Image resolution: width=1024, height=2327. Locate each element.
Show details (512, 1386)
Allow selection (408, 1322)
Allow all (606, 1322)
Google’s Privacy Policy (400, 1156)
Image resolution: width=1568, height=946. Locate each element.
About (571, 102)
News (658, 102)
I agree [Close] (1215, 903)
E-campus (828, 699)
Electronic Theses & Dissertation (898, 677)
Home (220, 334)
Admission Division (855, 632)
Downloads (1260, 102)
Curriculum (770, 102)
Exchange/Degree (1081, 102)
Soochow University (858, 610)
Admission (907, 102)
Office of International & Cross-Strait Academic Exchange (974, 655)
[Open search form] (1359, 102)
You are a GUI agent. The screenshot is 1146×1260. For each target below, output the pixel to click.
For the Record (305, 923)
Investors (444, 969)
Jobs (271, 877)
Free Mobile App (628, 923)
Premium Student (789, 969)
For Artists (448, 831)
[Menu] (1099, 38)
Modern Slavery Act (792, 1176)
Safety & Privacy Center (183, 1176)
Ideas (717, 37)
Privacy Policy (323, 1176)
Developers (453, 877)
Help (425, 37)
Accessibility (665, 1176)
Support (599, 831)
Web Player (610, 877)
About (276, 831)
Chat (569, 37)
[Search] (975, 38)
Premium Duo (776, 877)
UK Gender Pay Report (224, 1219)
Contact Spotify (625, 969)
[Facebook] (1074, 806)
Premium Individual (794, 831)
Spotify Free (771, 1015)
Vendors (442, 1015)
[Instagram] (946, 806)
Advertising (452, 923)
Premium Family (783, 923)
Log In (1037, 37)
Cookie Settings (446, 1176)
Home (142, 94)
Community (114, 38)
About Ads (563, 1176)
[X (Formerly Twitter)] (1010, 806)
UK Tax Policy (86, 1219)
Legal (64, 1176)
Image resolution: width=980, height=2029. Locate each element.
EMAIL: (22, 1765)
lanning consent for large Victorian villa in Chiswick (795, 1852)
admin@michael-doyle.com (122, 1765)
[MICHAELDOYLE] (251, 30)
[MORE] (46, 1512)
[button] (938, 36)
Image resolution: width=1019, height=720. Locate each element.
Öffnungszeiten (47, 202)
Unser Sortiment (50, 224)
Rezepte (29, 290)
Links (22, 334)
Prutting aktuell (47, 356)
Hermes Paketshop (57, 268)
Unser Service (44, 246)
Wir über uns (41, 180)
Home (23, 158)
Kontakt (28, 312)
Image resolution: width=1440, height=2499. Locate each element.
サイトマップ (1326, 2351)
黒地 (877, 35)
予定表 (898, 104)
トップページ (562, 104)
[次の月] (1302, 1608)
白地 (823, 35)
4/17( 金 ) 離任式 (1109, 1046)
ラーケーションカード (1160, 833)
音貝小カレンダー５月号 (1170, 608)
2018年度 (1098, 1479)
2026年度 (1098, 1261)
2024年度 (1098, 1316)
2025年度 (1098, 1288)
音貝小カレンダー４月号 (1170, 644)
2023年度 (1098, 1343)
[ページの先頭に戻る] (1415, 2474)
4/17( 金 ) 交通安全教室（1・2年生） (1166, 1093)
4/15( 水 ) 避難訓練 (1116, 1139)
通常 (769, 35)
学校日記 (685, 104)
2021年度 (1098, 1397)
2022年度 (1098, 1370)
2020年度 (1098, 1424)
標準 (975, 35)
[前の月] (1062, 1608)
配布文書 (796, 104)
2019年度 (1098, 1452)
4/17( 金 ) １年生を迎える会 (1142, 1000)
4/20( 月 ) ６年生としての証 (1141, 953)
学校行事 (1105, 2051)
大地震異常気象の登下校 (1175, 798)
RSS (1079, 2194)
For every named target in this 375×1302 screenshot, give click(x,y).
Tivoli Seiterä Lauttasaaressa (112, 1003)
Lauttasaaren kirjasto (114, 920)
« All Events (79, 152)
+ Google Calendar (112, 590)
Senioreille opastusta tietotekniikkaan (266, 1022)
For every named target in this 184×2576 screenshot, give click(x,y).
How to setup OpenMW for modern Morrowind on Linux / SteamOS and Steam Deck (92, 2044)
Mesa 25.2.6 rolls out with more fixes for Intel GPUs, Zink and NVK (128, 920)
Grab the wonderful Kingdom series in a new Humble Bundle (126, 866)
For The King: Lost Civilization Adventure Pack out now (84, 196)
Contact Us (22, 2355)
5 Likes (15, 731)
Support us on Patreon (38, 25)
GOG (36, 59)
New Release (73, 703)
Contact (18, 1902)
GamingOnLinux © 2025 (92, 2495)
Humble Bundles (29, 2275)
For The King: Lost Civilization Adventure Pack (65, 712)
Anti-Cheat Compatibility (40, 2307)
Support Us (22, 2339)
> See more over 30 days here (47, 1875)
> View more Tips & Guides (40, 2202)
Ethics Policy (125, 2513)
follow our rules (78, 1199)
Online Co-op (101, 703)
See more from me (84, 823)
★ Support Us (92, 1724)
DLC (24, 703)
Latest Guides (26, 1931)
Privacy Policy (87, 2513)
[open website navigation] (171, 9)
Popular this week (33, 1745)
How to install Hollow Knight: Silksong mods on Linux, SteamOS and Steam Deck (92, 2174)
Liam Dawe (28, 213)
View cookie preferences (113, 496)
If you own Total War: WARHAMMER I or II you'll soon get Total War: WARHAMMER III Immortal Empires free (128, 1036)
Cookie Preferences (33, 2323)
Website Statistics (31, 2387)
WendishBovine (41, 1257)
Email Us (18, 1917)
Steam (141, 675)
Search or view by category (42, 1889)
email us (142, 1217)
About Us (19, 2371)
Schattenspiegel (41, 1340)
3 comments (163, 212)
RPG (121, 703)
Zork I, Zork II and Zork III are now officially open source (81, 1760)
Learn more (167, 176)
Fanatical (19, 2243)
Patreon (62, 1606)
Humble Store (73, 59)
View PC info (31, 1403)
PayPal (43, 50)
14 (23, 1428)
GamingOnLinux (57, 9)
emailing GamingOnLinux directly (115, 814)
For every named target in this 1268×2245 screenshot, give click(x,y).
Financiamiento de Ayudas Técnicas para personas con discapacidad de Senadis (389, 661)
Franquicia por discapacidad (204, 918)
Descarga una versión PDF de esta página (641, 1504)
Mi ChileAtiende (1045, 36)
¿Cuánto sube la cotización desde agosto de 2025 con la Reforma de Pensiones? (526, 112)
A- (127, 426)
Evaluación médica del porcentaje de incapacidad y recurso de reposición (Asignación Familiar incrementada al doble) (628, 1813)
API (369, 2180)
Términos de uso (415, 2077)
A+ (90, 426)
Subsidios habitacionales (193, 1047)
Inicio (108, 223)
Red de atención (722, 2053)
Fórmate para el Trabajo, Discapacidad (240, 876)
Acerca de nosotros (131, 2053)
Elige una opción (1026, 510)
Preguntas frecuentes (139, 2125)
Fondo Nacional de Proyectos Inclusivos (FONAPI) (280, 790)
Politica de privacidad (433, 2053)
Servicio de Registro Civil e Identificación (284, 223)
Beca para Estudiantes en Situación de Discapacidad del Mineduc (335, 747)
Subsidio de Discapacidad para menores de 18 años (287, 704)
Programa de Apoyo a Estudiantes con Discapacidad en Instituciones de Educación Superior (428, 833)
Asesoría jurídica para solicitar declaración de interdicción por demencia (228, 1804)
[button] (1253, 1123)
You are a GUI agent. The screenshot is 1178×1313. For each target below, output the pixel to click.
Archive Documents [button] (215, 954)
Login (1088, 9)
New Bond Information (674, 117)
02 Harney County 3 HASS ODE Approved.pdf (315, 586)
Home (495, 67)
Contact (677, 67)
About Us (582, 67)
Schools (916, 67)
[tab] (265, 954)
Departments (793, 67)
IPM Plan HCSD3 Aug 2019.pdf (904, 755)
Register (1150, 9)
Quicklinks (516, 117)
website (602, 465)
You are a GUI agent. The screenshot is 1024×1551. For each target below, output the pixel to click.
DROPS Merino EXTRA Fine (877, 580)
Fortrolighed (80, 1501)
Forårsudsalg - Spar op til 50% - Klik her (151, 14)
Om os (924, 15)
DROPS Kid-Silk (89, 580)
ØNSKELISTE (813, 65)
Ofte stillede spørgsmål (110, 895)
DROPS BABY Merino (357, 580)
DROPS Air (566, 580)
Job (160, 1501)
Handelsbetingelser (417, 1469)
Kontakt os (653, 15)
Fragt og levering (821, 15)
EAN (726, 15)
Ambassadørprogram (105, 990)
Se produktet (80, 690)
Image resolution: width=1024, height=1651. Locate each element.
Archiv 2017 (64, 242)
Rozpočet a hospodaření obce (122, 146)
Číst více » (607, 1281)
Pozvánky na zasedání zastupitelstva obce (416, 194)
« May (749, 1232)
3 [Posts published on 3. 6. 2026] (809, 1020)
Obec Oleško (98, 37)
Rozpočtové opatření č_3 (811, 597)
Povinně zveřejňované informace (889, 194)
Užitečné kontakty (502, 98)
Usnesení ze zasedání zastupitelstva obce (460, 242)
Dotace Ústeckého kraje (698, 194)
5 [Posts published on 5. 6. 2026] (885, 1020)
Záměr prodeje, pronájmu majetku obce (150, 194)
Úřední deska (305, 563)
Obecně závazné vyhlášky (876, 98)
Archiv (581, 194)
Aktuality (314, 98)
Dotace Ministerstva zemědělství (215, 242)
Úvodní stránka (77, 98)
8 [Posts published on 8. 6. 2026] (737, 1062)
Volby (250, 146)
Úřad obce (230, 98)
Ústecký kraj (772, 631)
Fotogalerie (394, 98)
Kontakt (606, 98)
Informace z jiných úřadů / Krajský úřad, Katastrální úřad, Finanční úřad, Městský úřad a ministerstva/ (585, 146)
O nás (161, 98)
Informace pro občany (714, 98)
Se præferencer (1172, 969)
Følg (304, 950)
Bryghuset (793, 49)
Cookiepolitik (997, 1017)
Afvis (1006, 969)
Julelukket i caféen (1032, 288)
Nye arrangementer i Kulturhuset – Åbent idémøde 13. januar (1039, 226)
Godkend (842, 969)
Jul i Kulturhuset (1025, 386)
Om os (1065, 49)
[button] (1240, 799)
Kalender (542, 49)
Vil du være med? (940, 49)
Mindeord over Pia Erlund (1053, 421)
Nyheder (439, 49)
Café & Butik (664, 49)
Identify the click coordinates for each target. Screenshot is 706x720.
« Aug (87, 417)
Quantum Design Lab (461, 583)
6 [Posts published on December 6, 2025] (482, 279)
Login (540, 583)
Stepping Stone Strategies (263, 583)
# # # # #
TASK DIRECTIONS: Copy the lines above unchanged, from the one containing "Pozvánky na zasedání" through the one containing "Informace z jiných", inclusive.

ANSWER TO THE PROBLEM:
Pozvánky na zasedání zastupitelstva obce (416, 194)
« May (749, 1232)
3 [Posts published on 3. 6. 2026] (809, 1020)
Obec Oleško (98, 37)
Rozpočtové opatření č_3 (811, 597)
Povinně zveřejňované informace (889, 194)
Užitečné kontakty (502, 98)
Usnesení ze zasedání zastupitelstva obce (460, 242)
Dotace Ústeckého kraje (698, 194)
5 [Posts published on 5. 6. 2026] (885, 1020)
Záměr prodeje, pronájmu majetku obce (150, 194)
Úřední deska (305, 563)
Obecně závazné vyhlášky (876, 98)
Archiv (581, 194)
Aktuality (314, 98)
Dotace Ministerstva zemědělství (215, 242)
Úvodní stránka (77, 98)
8 [Posts published on 8. 6. 2026] (737, 1062)
Volby (250, 146)
Úřad obce (230, 98)
Ústecký kraj (772, 631)
Fotogalerie (394, 98)
Kontakt (606, 98)
Informace z jiných úřadů / Krajský úřad, Katastrální úřad, Finanční úřad, Městský úřad a ministerstva/ (585, 146)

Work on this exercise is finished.